“Who is she? Where does she come from?” they shouted.
Connie kept her eyes fixed on the ground. She was outwardly calm and serene; inwardly she was as nervous as her fretting cayuse, and did not dare raise her flushed face to meet the battery of eyes around her.
Donald turned to Wainwright. “Are you going to let her run? Is it safe for her to enter a race with all those men?”
“I couldn’t stop her now, and besides,” he added with a touch of pride, “she can hold her own with any of them.”
The old trapper made his way to Donald’s side. His leathery old face, with its multitudinous wrinkles, wore a perturbed expression. “That feller Lafonte is cultus.

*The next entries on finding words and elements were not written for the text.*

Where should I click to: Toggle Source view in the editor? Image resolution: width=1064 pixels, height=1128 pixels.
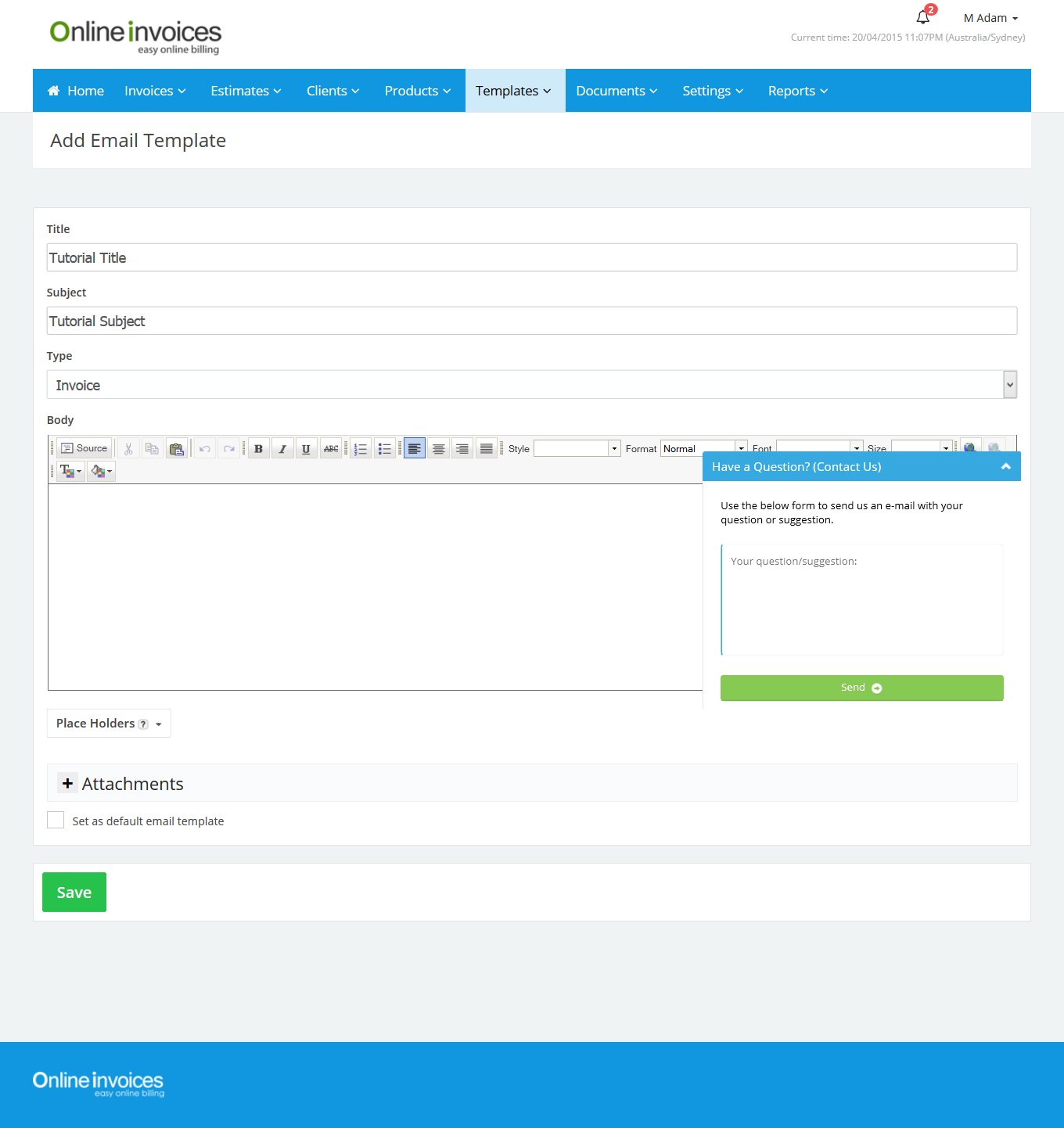click(x=84, y=448)
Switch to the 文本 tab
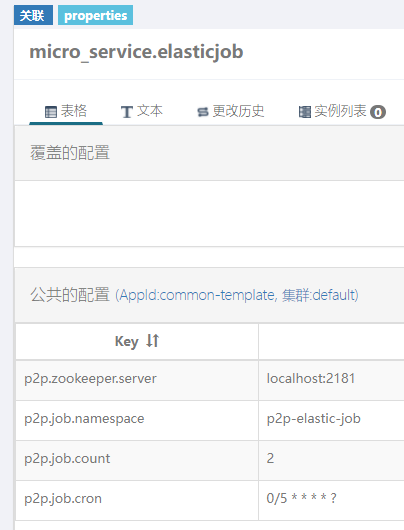 (x=142, y=111)
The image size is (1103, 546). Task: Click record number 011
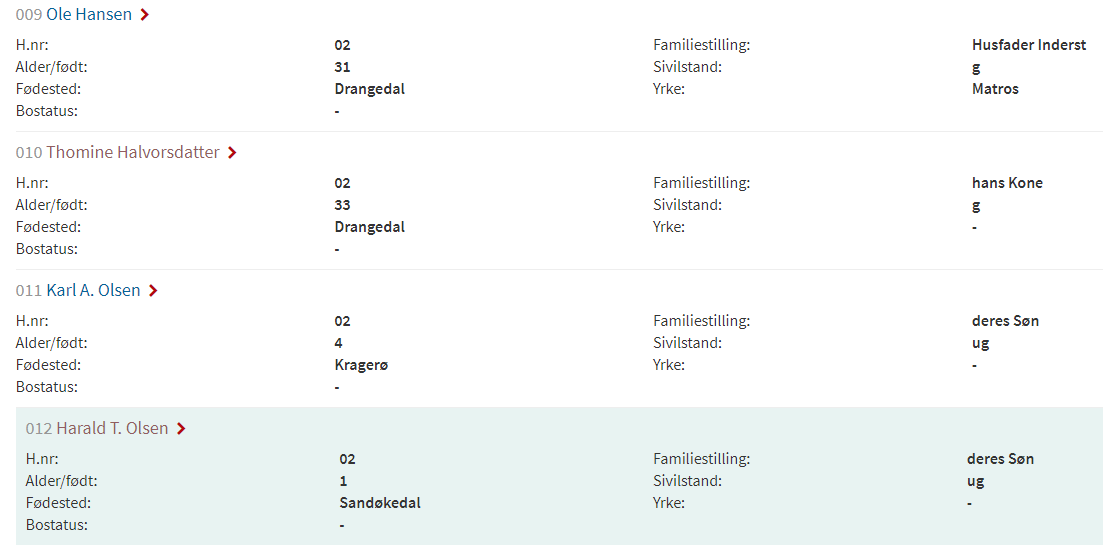tap(29, 290)
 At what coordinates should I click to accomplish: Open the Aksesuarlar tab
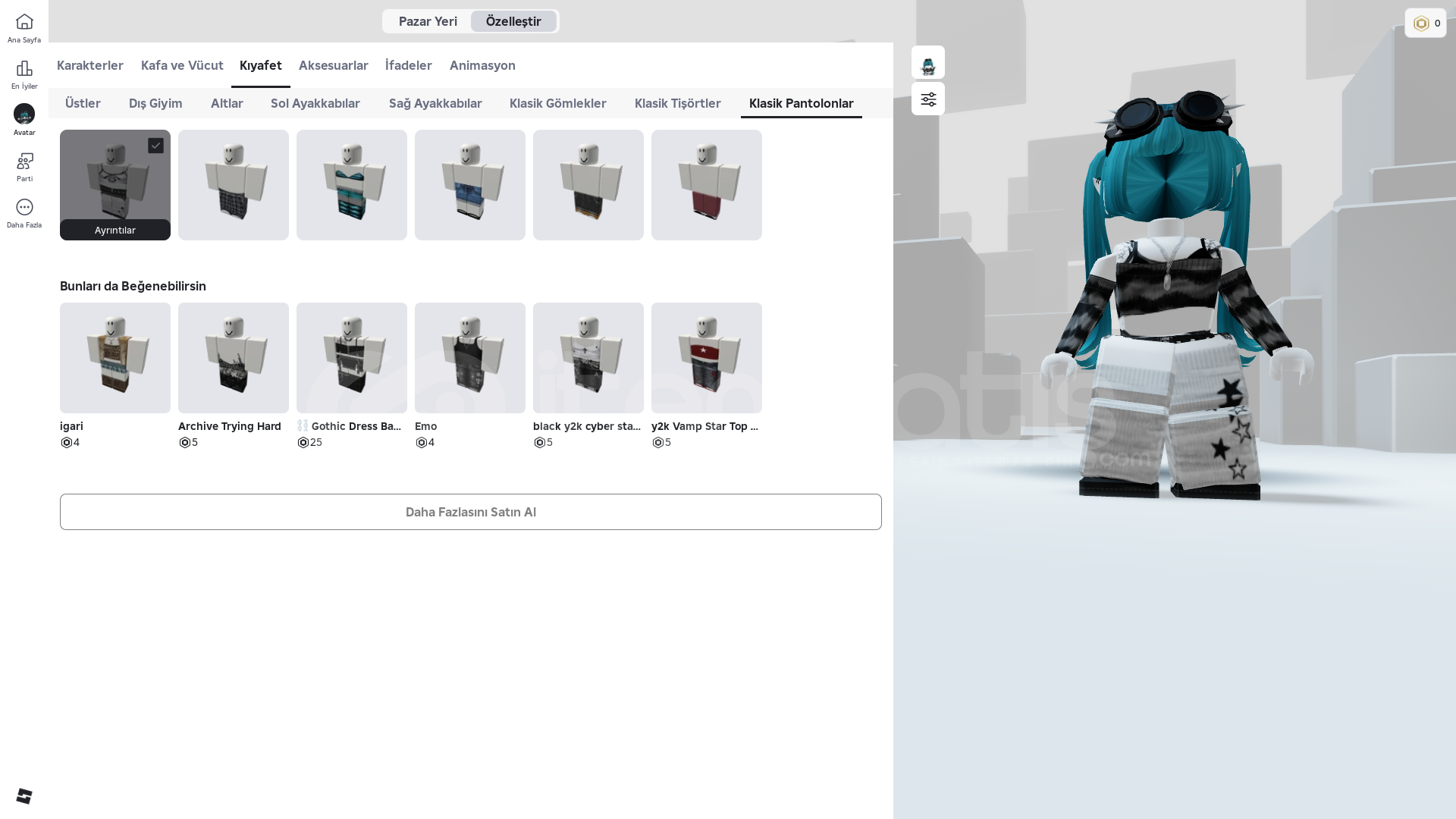pos(333,65)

He’s full of dirty tricks; ’tain’t safe for Connie to ride.”
Donald turned anxiously to Wainwright.
Connie’s father shook his head. “I am afraid it is too late now.” Then in a lower voice he added: “You must know the reason for her entering this race.”
Donald looked puzzled for an instant. Suddenly it dawned on him. “The purse?”
Wainwright nodded. “It would break her heart if I forbade her to ride, now that she has gone this far. She must have decided suddenly, as she never mentioned it to me.”
The Rennie Company had put up a purse of two hundred and fifty dollars. There was to be a collection taken after the race to add to this purse.